Between 2006 and 2008, the parties discussed development of a hotel on subparcel 18-1A. After several months of silence from CPA in 2008, Northeastern sent a letter to CPA on March 26, 2008, seeking to reinitiate discussions. CPA responded on April 2, 2008, stating that it intended to review the appropriate documents in order to foster an "informed dialogue." On May 14, 2008, Northeastern sent a letter to follow up with CPA, noting that while CPA’s previous correspondence had indicated readiness to discuss the project in "two to three weeks," CPA had yet to respond to Northeastern’s request to meet, and that, "despite repeated attempts," Northeastern had had "no substantive discussions" with anyone from CPA in the preceding five months.

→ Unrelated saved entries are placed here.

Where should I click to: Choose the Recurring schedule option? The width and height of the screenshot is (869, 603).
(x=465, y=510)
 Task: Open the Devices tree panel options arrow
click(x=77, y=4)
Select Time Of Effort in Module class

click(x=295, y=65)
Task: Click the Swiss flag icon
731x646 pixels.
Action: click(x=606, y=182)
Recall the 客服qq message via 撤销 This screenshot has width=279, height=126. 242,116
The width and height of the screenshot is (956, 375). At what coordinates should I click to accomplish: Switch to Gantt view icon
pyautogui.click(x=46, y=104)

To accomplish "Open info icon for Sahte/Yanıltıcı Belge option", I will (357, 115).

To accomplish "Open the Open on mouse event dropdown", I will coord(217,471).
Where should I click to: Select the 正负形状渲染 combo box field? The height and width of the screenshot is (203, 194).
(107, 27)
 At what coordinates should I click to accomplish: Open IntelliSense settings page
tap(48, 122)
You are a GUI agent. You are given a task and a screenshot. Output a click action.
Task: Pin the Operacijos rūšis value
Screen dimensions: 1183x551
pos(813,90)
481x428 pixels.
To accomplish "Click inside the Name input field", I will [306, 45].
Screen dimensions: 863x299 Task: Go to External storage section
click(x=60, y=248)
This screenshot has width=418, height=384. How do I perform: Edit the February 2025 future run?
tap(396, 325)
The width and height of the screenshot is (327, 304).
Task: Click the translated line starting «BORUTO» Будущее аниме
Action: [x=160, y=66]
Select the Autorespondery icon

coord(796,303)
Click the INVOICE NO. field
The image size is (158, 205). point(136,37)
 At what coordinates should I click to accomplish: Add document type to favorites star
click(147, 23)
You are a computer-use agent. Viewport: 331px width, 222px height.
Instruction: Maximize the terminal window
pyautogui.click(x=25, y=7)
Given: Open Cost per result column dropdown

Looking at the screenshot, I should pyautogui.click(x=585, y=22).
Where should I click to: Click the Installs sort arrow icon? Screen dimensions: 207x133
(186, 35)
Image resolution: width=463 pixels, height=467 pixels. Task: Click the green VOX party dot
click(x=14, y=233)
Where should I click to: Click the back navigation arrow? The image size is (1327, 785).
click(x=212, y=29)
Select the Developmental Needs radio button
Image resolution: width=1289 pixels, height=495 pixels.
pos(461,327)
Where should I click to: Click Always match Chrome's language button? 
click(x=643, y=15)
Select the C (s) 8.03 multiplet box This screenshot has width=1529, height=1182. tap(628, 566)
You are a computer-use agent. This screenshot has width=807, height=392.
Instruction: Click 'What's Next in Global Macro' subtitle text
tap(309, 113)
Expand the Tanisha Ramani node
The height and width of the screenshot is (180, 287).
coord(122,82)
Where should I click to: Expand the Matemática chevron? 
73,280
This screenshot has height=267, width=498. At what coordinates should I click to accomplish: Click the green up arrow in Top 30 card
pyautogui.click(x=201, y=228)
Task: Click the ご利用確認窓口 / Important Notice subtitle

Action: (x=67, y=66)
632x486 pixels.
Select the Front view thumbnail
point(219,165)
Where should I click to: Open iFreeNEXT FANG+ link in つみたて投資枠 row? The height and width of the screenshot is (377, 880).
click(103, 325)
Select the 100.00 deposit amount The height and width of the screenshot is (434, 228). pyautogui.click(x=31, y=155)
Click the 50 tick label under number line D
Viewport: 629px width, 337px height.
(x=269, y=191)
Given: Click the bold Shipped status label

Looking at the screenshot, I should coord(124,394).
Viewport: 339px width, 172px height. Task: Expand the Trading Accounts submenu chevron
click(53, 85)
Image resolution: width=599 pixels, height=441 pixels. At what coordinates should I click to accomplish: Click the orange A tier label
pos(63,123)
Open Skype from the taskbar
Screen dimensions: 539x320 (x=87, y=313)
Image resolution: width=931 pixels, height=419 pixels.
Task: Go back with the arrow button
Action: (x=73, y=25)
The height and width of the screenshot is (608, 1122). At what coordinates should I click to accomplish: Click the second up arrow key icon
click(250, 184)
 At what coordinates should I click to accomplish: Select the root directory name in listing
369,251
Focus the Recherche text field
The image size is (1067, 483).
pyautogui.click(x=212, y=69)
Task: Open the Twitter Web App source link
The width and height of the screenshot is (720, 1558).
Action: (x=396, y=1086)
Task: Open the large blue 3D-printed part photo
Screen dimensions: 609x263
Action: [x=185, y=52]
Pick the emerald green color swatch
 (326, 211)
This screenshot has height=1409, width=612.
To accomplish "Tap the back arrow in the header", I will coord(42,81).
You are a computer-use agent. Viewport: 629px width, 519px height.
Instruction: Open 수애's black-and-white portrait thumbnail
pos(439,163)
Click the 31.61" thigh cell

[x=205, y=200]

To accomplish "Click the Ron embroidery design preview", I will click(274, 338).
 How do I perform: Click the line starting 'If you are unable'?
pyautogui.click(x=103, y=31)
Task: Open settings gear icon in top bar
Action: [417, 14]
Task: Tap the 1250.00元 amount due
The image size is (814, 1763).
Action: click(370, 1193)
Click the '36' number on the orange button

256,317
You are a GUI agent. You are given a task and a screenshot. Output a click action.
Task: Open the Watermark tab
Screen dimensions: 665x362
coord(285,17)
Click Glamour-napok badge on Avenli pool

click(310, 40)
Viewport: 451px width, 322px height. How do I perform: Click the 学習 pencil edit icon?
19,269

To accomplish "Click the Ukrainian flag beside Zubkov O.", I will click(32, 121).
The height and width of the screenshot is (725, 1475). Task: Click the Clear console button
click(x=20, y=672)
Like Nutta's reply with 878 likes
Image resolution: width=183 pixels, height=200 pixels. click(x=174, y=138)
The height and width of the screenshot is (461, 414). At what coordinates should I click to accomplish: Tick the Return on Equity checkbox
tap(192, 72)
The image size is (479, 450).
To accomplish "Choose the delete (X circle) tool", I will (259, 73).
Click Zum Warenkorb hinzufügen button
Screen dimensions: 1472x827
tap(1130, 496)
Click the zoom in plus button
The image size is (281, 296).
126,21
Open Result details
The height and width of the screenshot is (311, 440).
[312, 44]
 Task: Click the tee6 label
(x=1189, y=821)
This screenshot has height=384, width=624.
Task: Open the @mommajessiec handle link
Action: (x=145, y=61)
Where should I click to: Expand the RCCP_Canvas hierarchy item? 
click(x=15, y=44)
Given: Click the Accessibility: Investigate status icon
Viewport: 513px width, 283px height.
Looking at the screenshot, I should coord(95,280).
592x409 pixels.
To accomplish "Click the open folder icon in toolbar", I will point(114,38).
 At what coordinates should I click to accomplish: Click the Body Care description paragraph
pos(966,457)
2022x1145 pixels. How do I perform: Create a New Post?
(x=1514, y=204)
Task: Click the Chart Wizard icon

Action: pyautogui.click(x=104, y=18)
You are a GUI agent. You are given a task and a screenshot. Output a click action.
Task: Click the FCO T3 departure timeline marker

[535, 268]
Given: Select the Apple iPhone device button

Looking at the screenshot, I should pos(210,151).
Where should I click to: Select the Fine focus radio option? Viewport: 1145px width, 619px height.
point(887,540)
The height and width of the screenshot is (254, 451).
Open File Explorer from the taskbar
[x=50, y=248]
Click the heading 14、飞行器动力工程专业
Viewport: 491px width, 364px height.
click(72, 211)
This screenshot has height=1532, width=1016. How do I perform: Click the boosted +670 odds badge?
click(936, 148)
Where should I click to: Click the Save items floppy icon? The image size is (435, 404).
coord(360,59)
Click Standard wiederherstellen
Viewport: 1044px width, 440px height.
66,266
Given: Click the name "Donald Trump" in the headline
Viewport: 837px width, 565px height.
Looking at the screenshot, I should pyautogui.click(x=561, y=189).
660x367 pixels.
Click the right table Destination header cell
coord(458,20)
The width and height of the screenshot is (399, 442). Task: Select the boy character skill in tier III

Nearly one year later, in March 2009, Northeastern communicated to CPA that while the economic situation had deteriorated, raising concerns about the financial viability of the hotel project, Northeastern remained "dedicated to following through on its commitment to … proceed with the development of a hotel on Parcel 18." Northeastern also noted the possibility of obtaining funding for the hotel project and requested a meeting to discuss financing. Afterward, communications between Northeastern and CPA fell silent.
v. Subsequent court proceedings. In 2013, CPA filed suit against Northeastern, raising various contractual and other claims arising out of allegations that Northeastern was contractually required to work with CPA in any development of subparcels 18-3A and 18-3B and that Northeastern’s decision to build a...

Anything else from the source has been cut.